What you should do:
Continue the interview transcript on international student enrollment, picking up right after its last sentence.

Page text:
________________________________________

Yeah. That'd be fascinating. So let's talk about the international side of this then Karin, because before the pandemic, it was a bright spot for many institutional finances, particularly before the Trump administration, I should also had, but many American parents thought it was good news that international students might not be able to get to the U.S. because they thought it would open up more spots for their kids. But you recently reported on a study that showed that international students actually don't in fact crowd out American students. Can you dig a little bit more deeply into what you found.

Karin Fischer:

Sure. This study looked at about the last three decades of international enrollments at the undergraduate level and found no displacement. And in fact, it found that the presence of international students seemed to be correlated with more American students studying in the STEM fields. And of course, there's a lot of particular concern about displacement there given talent pipeline being at what it is. That's the most persistent myth that I've heard since I have been writing about international students. And it is true, a very small handful of institutions that are typically fairly selective publics, but it's just not broadly, if we're fairly selective publics in States with growing populations. So it's just not true elsewhere. I mean, there are a lot of places in which international students we're taking places with the demographic cliff being what it is, taking places we're going to go unfilled otherwise.

________________________________________

Given entries:
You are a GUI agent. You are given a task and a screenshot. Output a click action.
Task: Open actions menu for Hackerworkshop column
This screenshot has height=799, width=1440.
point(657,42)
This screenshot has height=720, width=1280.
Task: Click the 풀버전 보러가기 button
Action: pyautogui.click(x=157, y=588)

________________________________________

Your response:
Karin Fischer:

And in some cases, institutions expanded and turned to international students. And they have been, as you pointed out Michael, they were very critical lifeline. I mean, another study economists at the University of Michigan and the University of Virginia looked at what happened to the relationship between state budgets and state funding for higher education, specifically for flagship institutions and international students. And they basically made up the budgetary difference coming out of the last recession for a lot of institutions. And so, because they may be the biggest question mark, along with those low income students who typically go to community colleges, I think that could be an additional challenge as we were talking about the finances of institutions. They're not going to, I think be able to necessarily count on these students coming in and making up the budgetary shortfalls that we might be experiencing in higher ed.

Michael Horn:

So, let's focus on then one more giant question around all this, which is, you said visas before and vaccinations, let's dive into vaccinations part of this. Elissa, I'd love to start with you because you reported recently in the rising number of college campuses requiring vaccinations for enrollment this Fall. What did you find and will this turn into another divide, like open, closed campuses last year or mask mandates, or what else might we find?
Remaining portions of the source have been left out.